I'd figure out how much mono you want (200-250 yds should be plenty), wind it on the spool then fill the rest of the spool with braid. That way you'll know how much braid to use. Then strip the braid and mono off onto separate spools, run the braid back onto the Saltist and put the mono back on top of the braid.

Evan


----------



## gonefishin757 (Jul 17, 2009)

*um*

um imho i would go with all mono but thats just me. just throwin it out there. but i understand if your a braid fan!lol


----------



## Shooter (Nov 14, 2004)

If you need more than what you can fill that beast up witrh Mono you be the man.


----------



## Fishbreath (Nov 11, 2004)

kingfisherman23 said:


> I'd figure out how much mono you want (200-250 yds should be plenty), wind it on the spool then fill the rest of the spool with braid. That way you'll know how much braid to use. Then strip the braid and mono off onto separate spools, run the braid back onto the Saltist and put the mono back on top of the braid.
> 
> Evan


Exactly right! I would put about a hundred yards of the thinner braid on first, then fill the rest with mono on top. Here's the reason why, you'll still get the benefit of much extra line on the spool and best and most important of all, when its time to swap out the top line, its MUCH LESS expensive to swap out mono than it is braid. You'll rarely, if ever get down to the braid but it'll be good to know you have an extra 75-100 yards of braid left if you have a big fish on. Again, braid first, then the mono. 

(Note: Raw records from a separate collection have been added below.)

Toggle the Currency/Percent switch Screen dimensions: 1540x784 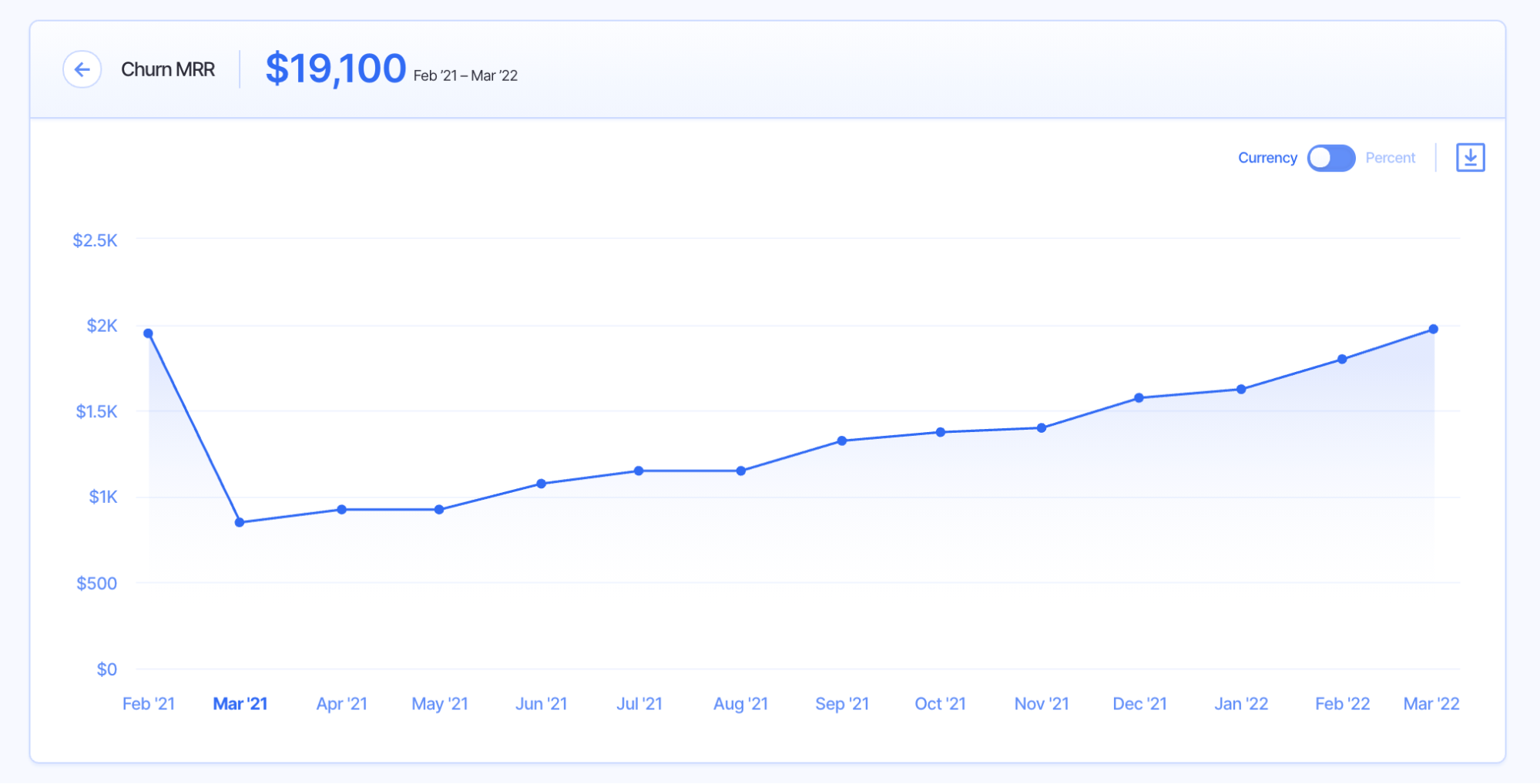[1330, 158]
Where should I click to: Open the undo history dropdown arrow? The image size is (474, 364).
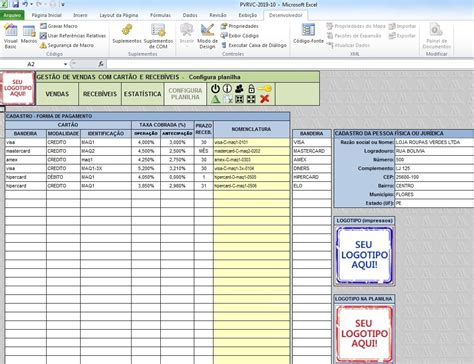pos(32,5)
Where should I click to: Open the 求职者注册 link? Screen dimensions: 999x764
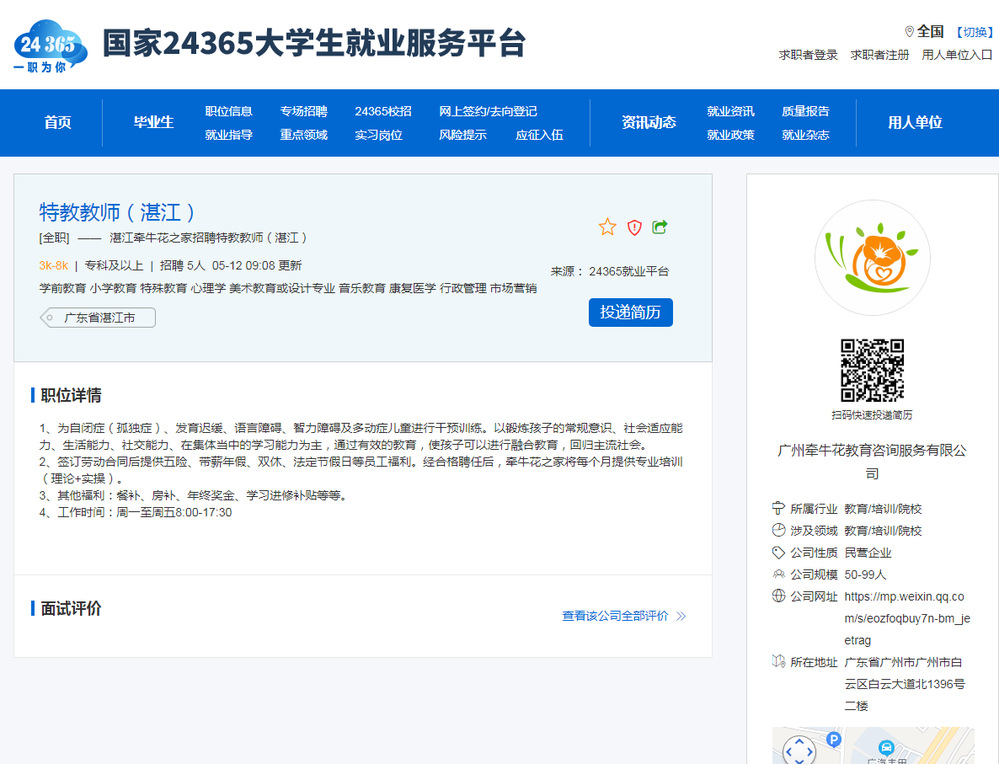[x=880, y=55]
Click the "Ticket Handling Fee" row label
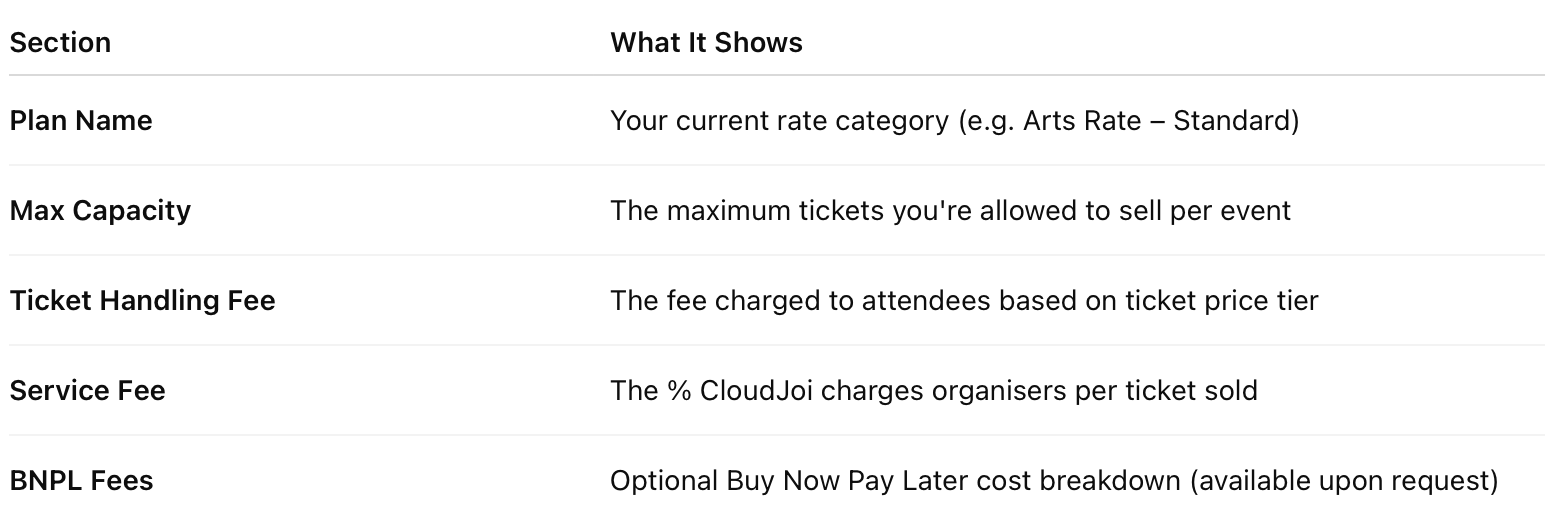 tap(142, 301)
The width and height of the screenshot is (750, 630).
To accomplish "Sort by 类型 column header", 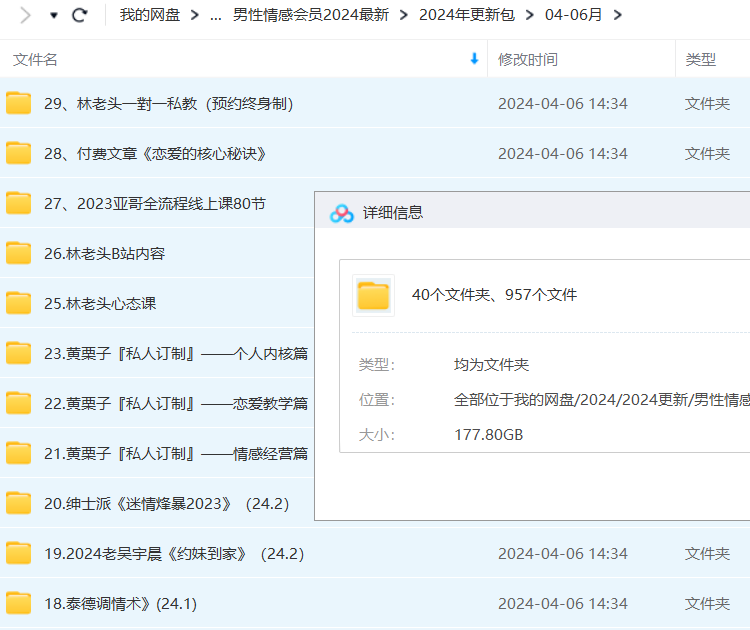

Also, before putting the braid down, wrap a few wraps of some mono on the spool and then tie on the braid. That way, the braid won't slip


----------



## Drumboy (Jan 25, 2008)

If you don't want that extra knot right off your spool...

Take a strip of medical tape around the spool and you won't have to worry about the braid slipping :fishing:


----------



## mbrajer (Jul 10, 2009)

Drumboy said:


> If you don't want that extra knot right off your spool...
> 
> Take a strip of medical tape around the spool and you won't have to worry about the braid slipping :fishing:


He's right this is the way to go!


----------



## Tracker16 (Feb 16, 2009)

I just filled mine with 30lb test Berkley big game and haven't had anything take more than 20 yards of it yet..more like 10 yrds


----------



## Cdog (Mar 18, 2002)

I wouldn't bother with the braid, if you are worried about line capacity, drop down to 17. But you can fit plenty of 20 on it.


----------



## NTKG (Aug 16, 2003)

Cdog said:


> I wouldn't bother with the braid, if you are worried about line capacity, drop down to 17. But you can fit plenty of 20 on it.


Mike,

shouldnt need any backing on that reel. Most folks fish the 20 for drum with no issues, and the 30 will handle a cobia. 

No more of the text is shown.